Comment 9 Roman 2018-06-10 13:28:50 UTC
(In reply to Mauro Carvalho Chehab from comment #1)
> Indeed it is a systemd regression between version 235 and 238. Systemd still
> crashes on arm with systemd-238-1.fc28.src.rpm (from
> https://koji.fedoraproject.org/koji/buildinfo?buildID=1053905).
> 
> So, I became more agressive and forced version 235-3 from:
>    https://koji.fedoraproject.org/koji/buildinfo?buildID=989373
>    https://koji.fedoraproject.org/koji/buildinfo?buildID=959141
> 
> E. g.: installing the following packages:
> 
> cryptsetup-1.7.5-5.fc28.armv7hl.rpm
> cryptsetup-libs-1.7.5-5.fc28.armv7hl.rpm
> systemd-235-3.fc28.armv7hl.rpm
> systemd-libs-235-3.fc28.armv7hl.rpm
> systemd-pam-235-3.fc28.armv7hl.rpm
> systemd-udev-235-3.fc28.armv7hl.rpm
> 
> Fedora 28 now boots fine.

Just to give another feedback:

I also ran into this problem on a raspi after upgrade from f27 to f28.

I did a chroot with qemu-arm-static to access the sd-card from x86_64 workstation and finally managed to install systemd-235 and cryptsetup-1.7.5 as mentioned above.

Thx, the raspi jump across the error and works again.

Comment 10 Roman 2018-06-27 19:17:14 UTC
I recently updated the raspi to systemd.armv7hl-238-8.git0e0aa59.fc28 and rebooted without any problems.

Comment 11 Ben Cotton 2019-05-02 21:31:01 UTC
This message is a reminder that Fedora 28 is nearing its end of life.
On 2019-May-28 Fedora will stop maintaining and issuing updates for
Fedora 28. It is Fedora's policy to close all bug reports from releases
that are no longer maintained.

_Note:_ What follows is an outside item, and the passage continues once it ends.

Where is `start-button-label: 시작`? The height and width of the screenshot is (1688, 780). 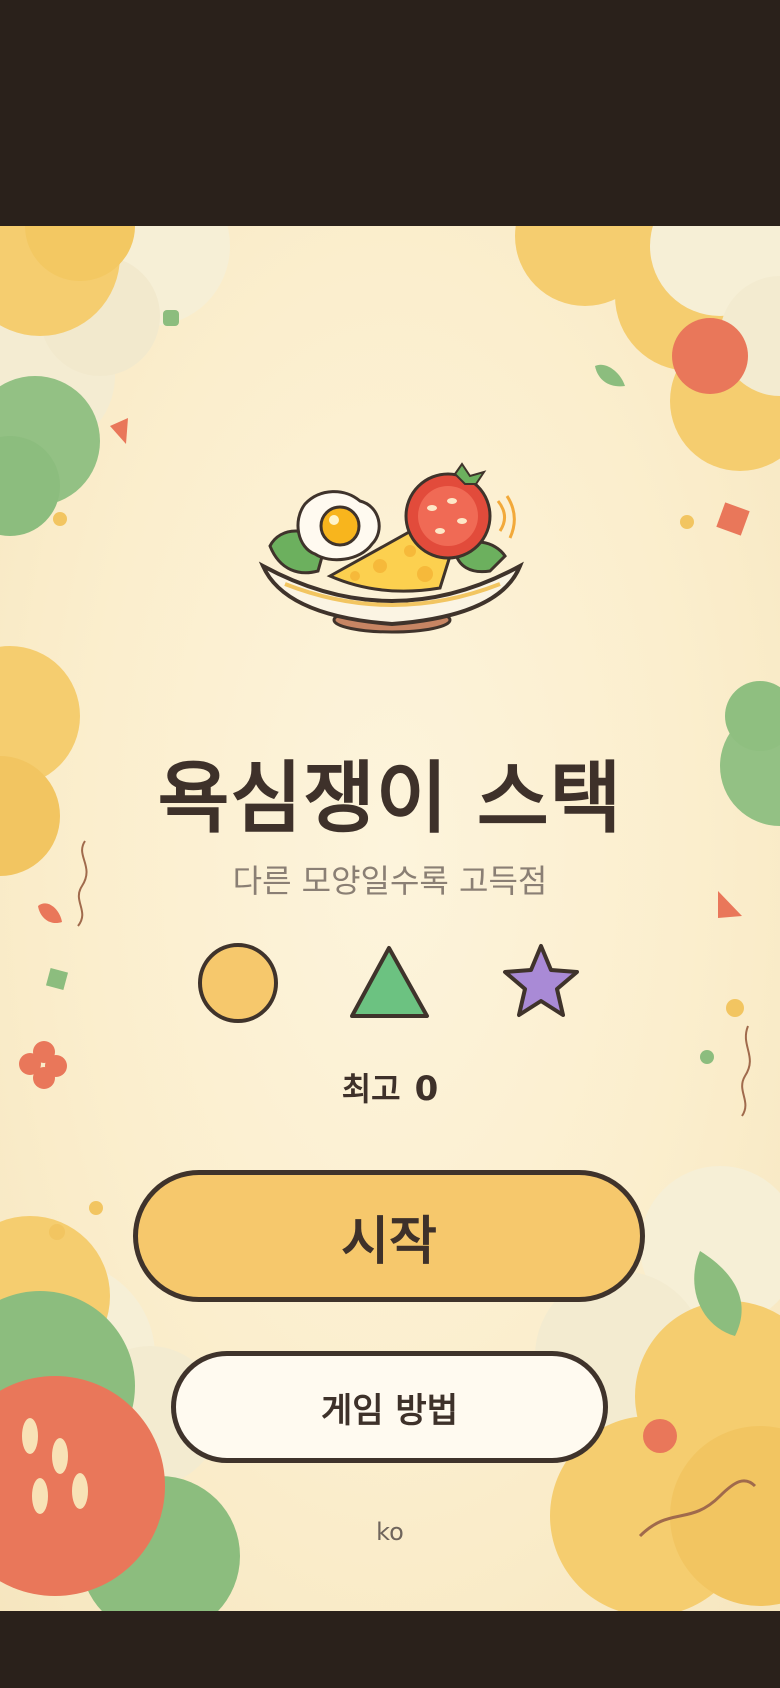 start-button-label: 시작 is located at coordinates (389, 1242).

At that time this bug will be closed as
EOL if it remains open with a Fedora 'version' of '28'.

Package Maintainer: If you wish for this bug to remain open because you
plan to fix it in a currently maintained version, simply change the 'version' 
to a later Fedora version.

Thank you for reporting this issue and we are sorry that we were not 
able to fix it before Fedora 28 is end of life. If you would still like 
to see this bug fixed and are able to reproduce it against a later version 
of Fedora, you are encouraged  change the 'version' to a later Fedora 
version prior this bug is closed as described in the policy above.

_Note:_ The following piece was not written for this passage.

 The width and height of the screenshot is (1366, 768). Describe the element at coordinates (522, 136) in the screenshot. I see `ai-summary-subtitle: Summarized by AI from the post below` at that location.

Although we aim to fix as many bugs as possible during every release's 
lifetime, sometimes those efforts are overtaken by events. Often a 
more recent Fedora release includes newer upstream software that fixes 
bugs or makes them obsolete.

Comment 12 Ben Cotton 2019-05-28 18:57:54 UTC
Fedora 28 changed to end-of-life (EOL) status on 2019-05-28. Fedora 28 is
no longer maintained, which means that it will not receive any further
security or bug fix updates. As a result we are closing this bug.

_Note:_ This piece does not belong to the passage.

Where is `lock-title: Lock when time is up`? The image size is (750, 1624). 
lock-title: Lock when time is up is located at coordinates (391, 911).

If you can reproduce this bug against a currently maintained version of
Fedora please feel free to reopen this bug against that version. If you
are unable to reopen this bug, please file a new report against the
current release. If you experience problems, please add a comment to this
bug.

Thank you for reporting this bug and we are sorry it could not be fixed.